Your task
Looking at the data, count the lines where the word "Stagecoach" occurs and answer with only the number.

Stored data

= Beginning of Section =

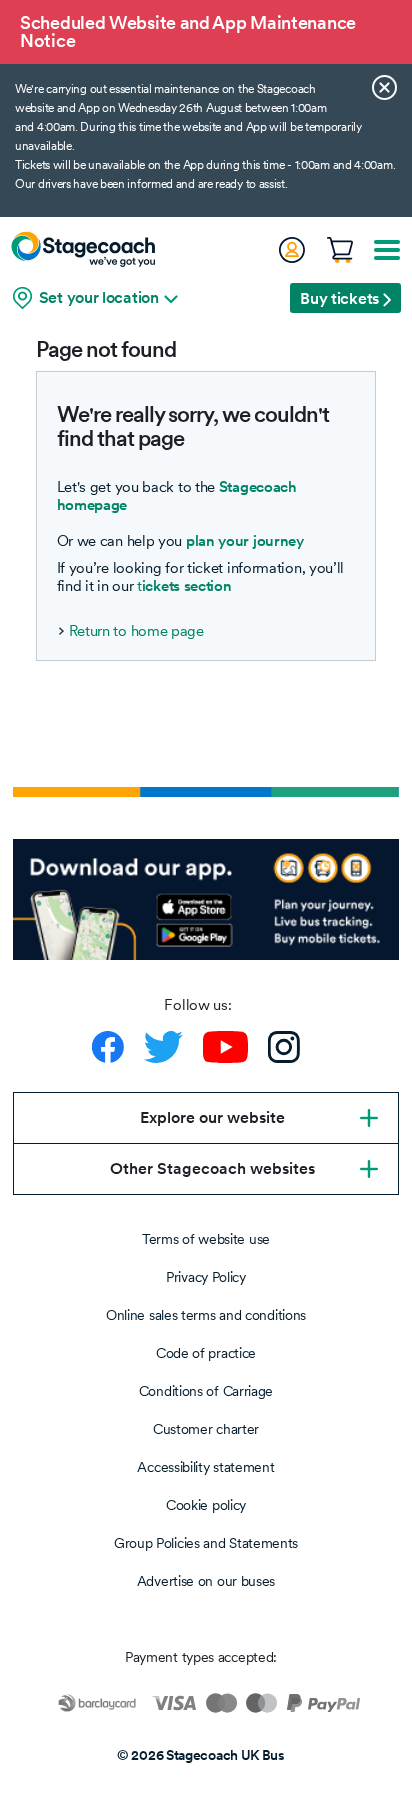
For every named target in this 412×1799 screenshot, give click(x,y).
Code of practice (206, 1353)
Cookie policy (206, 1505)
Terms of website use (206, 1239)
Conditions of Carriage (206, 1391)
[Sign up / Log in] (291, 250)
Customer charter (206, 1429)
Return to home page (136, 631)
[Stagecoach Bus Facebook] (108, 1047)
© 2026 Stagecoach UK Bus (201, 1755)
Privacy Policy (206, 1277)
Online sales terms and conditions (206, 1315)
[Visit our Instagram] (284, 1047)
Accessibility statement (205, 1467)
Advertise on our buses (206, 1581)
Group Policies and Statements (206, 1543)
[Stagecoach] (83, 249)
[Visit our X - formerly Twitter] (163, 1047)
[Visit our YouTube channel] (225, 1047)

= End of Section =

Task response
3